** Given problem **
Starting with the line that contains "Click the DeepL logo icon" and continuing through the line that contains "Action: point(9,101)", reproduce the lines of the records below word for word, and nothing else. Omit the pictures from your answer.

········

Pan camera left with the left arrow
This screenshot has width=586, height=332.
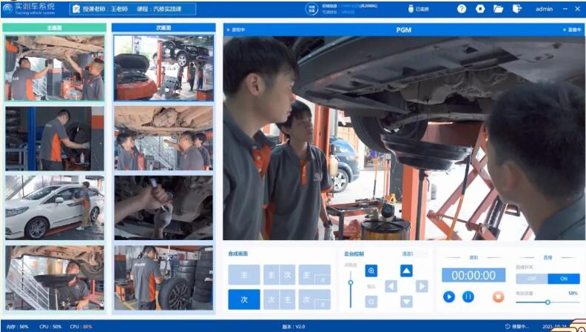(391, 286)
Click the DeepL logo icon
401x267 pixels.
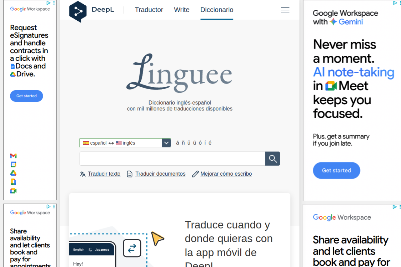(x=78, y=11)
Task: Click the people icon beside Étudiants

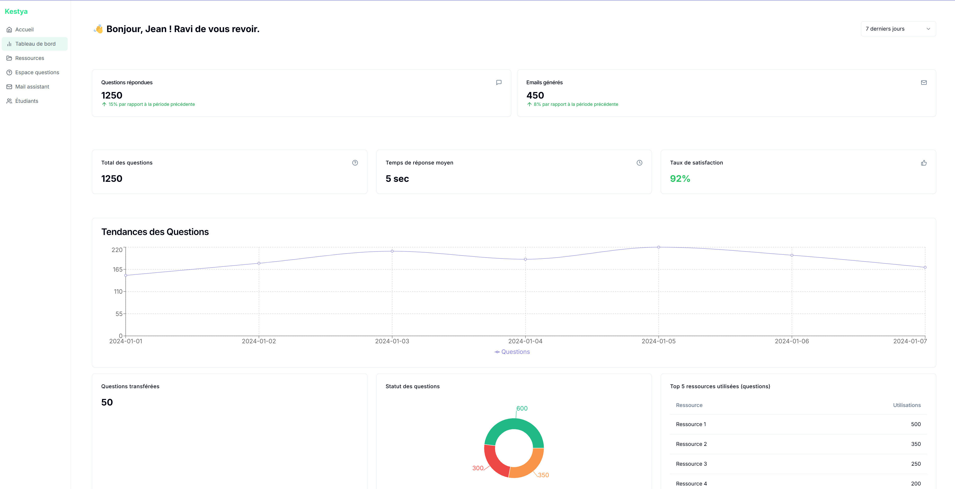Action: point(9,101)
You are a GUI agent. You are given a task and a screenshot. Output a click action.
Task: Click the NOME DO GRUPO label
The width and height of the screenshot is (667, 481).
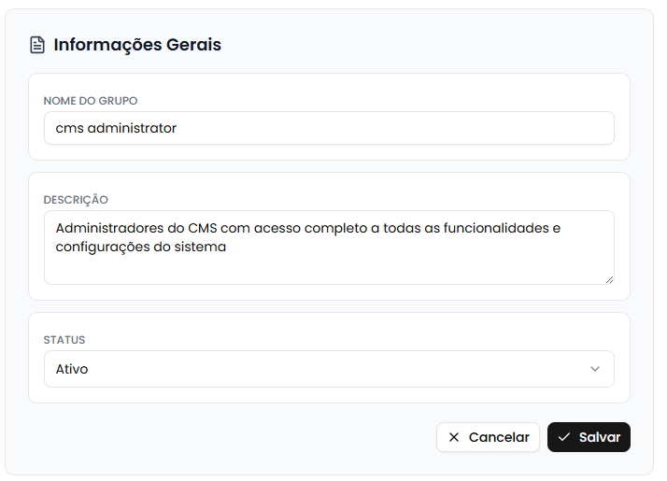91,100
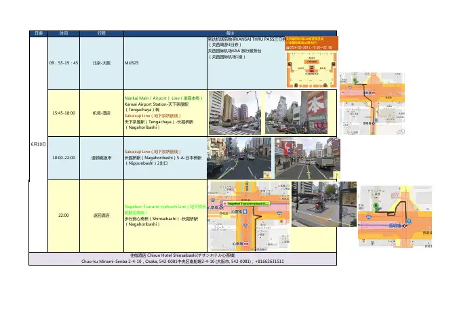The image size is (476, 336).
Task: Select the 时间 column header cell
Action: coord(64,33)
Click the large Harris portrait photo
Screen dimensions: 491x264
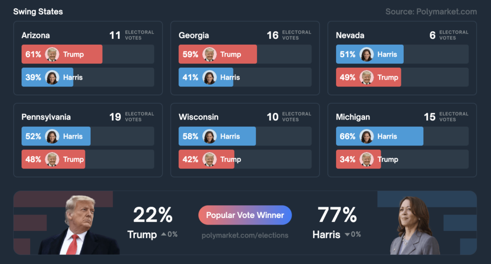click(415, 226)
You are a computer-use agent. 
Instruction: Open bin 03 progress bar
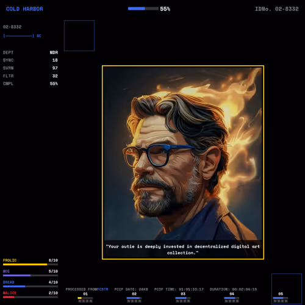(183, 298)
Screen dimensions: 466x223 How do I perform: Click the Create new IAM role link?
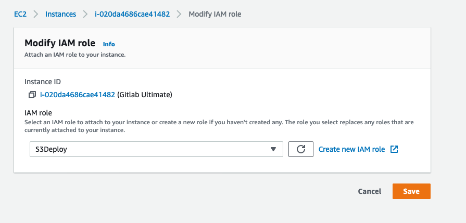(x=351, y=149)
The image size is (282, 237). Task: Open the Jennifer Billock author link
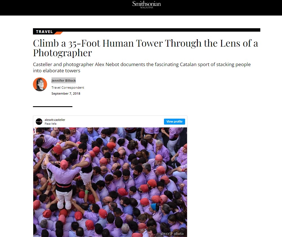click(64, 81)
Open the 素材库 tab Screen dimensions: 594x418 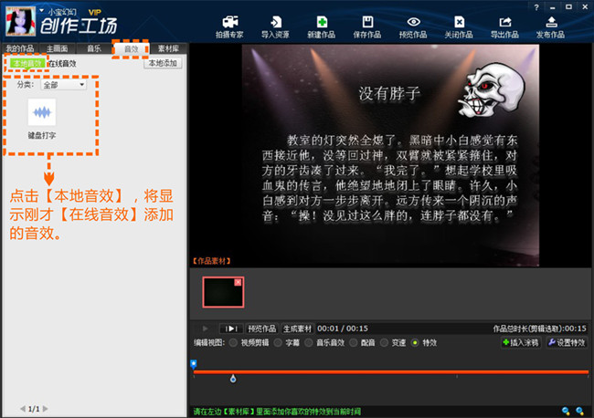tap(167, 48)
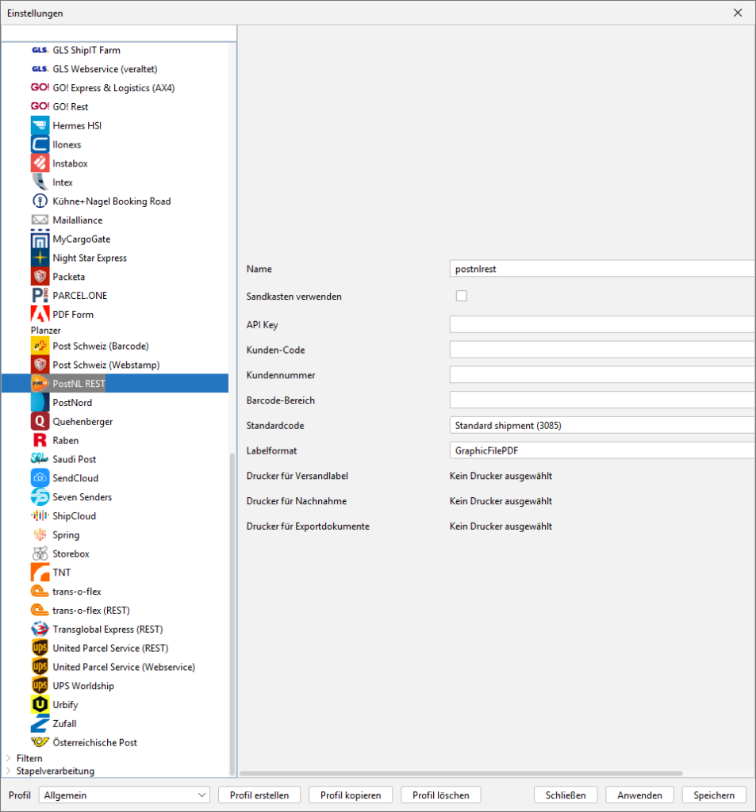
Task: Click the horizontal scrollbar under settings panel
Action: click(460, 773)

········

** Response to the exercise **
Click the DeepL logo icon
401x267 pixels.
(x=78, y=11)
Task: Click the people icon beside Étudiants

Action: point(9,101)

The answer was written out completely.